Regardless of cell type for each therapy, there are innate manufacturing challenges in deriving a personalized therapeutic from patient cells. These challenges include long manufacturing times, complex and specialized expansion processes, stable cell engineering, and quality control. Efficacy challenges include trafficking to the tumor and draining lymph node, priming the therapeutic and the patient’s immune system into an inflammatory state to avoid suppression, and avoiding T cell exhaustion. T cell therapies have greater risk for patient toxicity than cell-based vaccines, due to risk of cytokine storm, lymphodepletion, and intensive cytokine regimens. Overall, we have highlighted innovative engineering solutions and opportunities to address these challenges for the improvement in cell therapy for cancer.

Figure 1.

Figure 1.

Engineering challenges in cancer cell therapy. Both DC vaccine and CAR-T cells use cell sources from patient blood. Tumor cell vaccine and TIL therapy use cell sources from tumor biopsy samples. DC vaccine and tumor cell vaccine are typically injected intradermally as a vaccination, and these therapies activate T cells in vitro. CAR-T cells and TIL therapy are activated ex vivo and reinfused into the patient intravenously.
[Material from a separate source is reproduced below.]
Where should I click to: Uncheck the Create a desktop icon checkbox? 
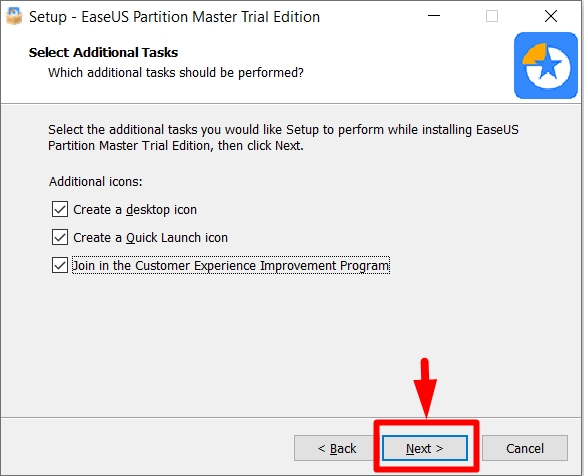(60, 209)
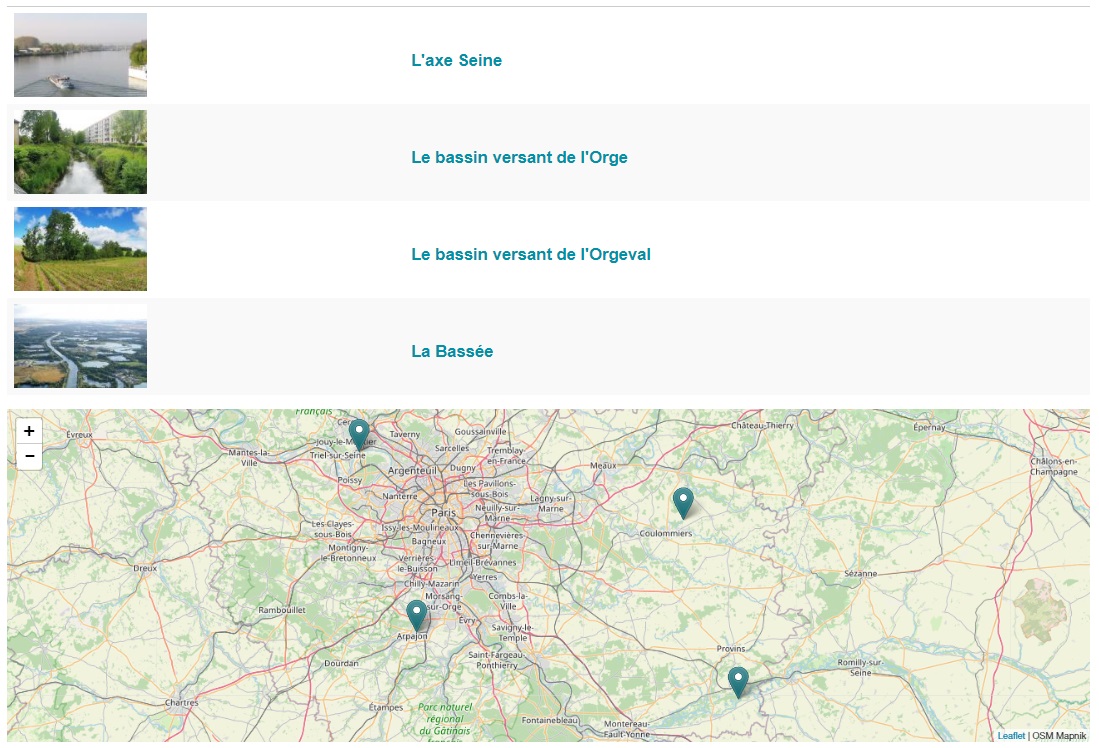Click the map marker near Triel-sur-Seine

(x=359, y=434)
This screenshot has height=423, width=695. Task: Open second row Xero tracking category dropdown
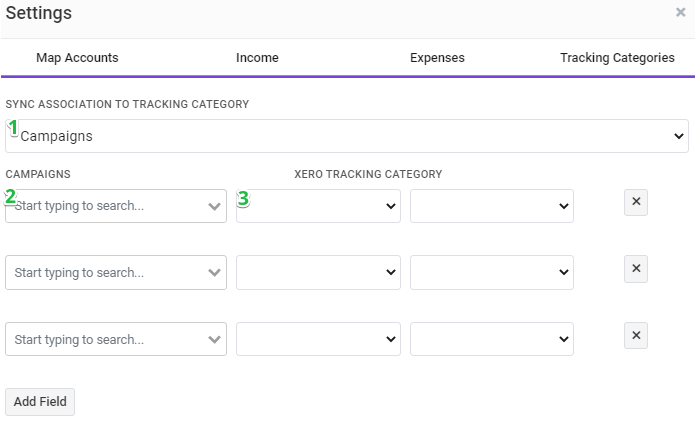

Boxes highlight engineering challenges being explored in manufacturing, efficacy, and toxicity of each therapy.

4. Financial Information

This work was supported by the National Cancer Institute (R01-CA253248 and R01-CA219304 to M.A.S.) and the National Institute of Allergy & Infectious Diseases (T32-AI153020 to S.L.S.)

Abbreviations

APC

antigen presenting cell

CAR

chimeric antigen receptor

Cas9

CRISPR-associated protein 9

cDC1

conventional type 1 dendritic cell

CRISPR

clustered regularly interspaced short palindromic repeats

DC

dendritic cell

DSB

double stranded break

GM-CSF

granulocyte-macrophage colony stimulating factor

GMP

good manufacturing practice

NHEJ

non homologous end joining

NIR

near-infrared

REP

rapid expansion protocol

TAA

tumor associated antigen

TALEN

transcription activator-like effector nucleases

TCR

T cell receptor

TIL

tumor infiltrating lymphocyte

TME

tumor microenvironment

VEGF-C

vascular endothelial growth factor-C

WTC

whole tumor cell

ZFN

zinc finger nuclease

Footnotes

Conflict of interest

The authors declare no conflict of interest.